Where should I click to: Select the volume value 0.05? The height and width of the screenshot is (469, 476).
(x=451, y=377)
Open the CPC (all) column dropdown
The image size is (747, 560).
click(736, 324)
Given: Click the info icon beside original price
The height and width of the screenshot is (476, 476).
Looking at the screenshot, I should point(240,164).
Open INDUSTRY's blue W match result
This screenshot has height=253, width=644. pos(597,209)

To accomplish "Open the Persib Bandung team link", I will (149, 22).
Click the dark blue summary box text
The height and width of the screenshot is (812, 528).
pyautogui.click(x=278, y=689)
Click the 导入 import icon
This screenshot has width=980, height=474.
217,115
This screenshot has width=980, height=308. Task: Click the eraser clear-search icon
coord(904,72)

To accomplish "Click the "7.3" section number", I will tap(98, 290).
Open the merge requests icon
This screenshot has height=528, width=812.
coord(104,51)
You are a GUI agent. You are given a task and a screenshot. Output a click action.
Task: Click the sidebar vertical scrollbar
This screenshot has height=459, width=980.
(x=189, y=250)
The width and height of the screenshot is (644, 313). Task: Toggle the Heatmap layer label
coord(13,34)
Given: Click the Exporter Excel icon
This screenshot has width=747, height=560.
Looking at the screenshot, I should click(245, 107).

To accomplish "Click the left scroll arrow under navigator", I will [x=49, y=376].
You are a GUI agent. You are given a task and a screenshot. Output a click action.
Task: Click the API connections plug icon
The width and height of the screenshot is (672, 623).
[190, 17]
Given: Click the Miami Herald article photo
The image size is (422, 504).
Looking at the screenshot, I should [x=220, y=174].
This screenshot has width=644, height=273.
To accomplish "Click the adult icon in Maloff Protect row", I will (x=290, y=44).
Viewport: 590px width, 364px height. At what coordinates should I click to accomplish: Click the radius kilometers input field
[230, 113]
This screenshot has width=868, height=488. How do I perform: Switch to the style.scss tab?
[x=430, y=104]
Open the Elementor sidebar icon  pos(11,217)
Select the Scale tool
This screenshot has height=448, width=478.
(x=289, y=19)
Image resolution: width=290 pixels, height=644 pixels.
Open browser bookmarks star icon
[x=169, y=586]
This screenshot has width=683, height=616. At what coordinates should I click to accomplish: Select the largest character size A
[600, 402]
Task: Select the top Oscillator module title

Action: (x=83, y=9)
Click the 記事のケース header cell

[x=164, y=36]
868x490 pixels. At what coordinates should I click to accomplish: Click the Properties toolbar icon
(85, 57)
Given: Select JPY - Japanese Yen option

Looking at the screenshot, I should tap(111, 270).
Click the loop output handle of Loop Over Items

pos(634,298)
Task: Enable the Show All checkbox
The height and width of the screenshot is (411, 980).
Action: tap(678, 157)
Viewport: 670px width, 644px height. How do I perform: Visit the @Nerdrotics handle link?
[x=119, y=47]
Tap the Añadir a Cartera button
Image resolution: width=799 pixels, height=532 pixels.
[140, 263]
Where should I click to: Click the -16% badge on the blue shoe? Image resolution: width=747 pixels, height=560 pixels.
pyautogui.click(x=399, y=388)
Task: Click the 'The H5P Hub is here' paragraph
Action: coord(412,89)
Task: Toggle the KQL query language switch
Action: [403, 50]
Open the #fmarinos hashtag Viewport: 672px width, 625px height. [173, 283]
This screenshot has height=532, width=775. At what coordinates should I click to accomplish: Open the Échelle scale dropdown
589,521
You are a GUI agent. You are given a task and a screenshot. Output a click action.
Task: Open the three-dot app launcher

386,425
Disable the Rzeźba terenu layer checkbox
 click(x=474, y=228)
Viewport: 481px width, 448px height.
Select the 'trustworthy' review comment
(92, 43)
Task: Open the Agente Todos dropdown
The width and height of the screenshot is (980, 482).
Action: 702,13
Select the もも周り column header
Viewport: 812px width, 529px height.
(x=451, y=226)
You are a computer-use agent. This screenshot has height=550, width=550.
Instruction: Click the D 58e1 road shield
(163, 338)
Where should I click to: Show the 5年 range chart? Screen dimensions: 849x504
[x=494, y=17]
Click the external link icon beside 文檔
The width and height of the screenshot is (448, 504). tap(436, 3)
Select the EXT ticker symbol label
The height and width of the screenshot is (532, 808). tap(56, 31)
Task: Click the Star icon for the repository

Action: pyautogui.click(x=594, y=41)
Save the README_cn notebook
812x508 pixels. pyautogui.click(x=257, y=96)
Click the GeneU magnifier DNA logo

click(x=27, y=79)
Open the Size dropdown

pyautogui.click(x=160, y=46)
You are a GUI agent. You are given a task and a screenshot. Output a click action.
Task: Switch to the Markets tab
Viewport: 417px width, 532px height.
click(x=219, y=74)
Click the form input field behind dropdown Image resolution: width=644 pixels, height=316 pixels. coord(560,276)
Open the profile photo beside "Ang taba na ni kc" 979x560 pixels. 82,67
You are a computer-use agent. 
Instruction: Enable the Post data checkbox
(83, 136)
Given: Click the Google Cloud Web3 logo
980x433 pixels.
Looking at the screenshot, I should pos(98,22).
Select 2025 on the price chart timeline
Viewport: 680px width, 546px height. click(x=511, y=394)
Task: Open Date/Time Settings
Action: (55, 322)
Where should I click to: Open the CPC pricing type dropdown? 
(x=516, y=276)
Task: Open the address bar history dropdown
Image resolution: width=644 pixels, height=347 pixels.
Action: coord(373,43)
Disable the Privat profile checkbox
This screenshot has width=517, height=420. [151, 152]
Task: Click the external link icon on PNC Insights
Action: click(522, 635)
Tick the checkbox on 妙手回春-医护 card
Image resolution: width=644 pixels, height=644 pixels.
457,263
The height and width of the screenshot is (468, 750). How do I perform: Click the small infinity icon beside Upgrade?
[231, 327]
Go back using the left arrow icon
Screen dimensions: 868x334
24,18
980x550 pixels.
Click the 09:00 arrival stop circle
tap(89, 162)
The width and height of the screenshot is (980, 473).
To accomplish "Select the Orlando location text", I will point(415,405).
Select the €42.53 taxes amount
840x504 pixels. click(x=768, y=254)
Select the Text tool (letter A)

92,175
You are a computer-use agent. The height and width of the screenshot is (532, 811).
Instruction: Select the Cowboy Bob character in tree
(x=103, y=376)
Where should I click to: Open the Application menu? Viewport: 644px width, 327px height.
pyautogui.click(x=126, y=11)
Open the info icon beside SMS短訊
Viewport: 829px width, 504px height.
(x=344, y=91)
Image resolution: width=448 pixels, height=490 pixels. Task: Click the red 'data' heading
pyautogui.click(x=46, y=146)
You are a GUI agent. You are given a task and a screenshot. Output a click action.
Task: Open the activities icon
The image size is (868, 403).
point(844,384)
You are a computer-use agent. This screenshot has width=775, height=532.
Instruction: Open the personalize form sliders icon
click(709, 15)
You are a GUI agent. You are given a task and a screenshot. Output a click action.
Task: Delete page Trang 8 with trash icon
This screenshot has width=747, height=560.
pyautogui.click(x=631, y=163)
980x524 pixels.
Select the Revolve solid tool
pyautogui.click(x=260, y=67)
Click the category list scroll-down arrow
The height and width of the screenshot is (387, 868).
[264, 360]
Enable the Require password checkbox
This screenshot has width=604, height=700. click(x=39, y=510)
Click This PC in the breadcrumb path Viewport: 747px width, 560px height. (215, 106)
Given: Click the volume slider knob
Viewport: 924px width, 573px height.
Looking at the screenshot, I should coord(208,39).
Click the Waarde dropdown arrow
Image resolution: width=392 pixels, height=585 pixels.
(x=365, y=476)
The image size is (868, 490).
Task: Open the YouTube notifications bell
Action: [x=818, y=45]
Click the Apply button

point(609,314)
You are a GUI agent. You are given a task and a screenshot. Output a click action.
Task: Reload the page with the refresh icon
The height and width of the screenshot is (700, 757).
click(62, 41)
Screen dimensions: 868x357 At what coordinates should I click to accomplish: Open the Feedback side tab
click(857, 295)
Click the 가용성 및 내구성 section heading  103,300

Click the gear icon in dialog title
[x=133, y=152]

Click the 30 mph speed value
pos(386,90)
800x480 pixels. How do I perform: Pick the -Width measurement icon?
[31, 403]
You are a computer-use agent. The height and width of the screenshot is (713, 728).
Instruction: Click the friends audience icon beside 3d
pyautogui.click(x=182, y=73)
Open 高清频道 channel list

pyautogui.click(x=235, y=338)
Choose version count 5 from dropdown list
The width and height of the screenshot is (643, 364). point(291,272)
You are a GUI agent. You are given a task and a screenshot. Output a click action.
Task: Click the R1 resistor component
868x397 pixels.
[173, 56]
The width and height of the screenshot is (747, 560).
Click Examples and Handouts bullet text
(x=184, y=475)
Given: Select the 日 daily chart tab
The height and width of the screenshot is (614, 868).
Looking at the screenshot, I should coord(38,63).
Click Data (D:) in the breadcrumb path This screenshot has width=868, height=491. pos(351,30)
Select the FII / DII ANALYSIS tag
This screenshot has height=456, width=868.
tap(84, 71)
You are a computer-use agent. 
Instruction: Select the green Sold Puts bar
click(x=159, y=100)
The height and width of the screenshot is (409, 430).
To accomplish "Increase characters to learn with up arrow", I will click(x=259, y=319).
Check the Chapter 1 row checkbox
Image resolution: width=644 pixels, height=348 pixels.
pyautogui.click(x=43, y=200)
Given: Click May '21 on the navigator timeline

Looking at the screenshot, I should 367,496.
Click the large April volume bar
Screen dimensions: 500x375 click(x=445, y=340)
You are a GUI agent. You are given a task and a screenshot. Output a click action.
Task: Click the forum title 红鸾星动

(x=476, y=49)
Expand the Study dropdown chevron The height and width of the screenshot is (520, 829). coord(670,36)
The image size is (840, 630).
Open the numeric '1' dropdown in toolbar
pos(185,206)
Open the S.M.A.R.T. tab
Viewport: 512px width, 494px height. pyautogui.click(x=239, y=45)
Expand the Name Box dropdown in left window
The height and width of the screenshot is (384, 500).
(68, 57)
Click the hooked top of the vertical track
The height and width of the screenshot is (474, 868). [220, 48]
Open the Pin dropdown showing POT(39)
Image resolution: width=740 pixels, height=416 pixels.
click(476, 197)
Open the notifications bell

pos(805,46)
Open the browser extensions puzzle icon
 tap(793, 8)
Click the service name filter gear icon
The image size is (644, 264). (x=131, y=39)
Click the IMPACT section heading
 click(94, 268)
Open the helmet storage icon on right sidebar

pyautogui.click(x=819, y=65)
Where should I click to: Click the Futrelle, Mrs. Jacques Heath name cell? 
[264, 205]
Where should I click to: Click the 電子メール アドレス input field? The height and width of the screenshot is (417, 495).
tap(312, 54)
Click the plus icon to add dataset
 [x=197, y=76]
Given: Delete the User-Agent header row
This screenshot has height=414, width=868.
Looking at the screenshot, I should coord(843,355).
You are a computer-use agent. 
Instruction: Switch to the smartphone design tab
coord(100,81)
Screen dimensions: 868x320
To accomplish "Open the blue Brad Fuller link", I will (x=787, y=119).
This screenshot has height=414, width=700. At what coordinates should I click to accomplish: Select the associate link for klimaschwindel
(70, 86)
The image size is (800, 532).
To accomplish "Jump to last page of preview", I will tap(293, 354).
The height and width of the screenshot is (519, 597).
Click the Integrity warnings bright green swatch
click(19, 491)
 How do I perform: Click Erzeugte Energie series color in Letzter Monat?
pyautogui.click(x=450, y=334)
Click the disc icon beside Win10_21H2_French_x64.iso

□ □ □

Aim of the exercise » Go through the entries and report every line with the string "computer".

Exercise response »
You are a computer-use agent. This screenshot has height=550, width=550.
You are a computer-use agent. 
You are a computer-use agent. The height and width of the screenshot is (532, 811).
You are a computer-use agent. This screenshot has width=775, height=532.
You are a computer-use agent. The height and width of the screenshot is (713, 728).
You are a computer-use agent. 
You are a computer-use agent. 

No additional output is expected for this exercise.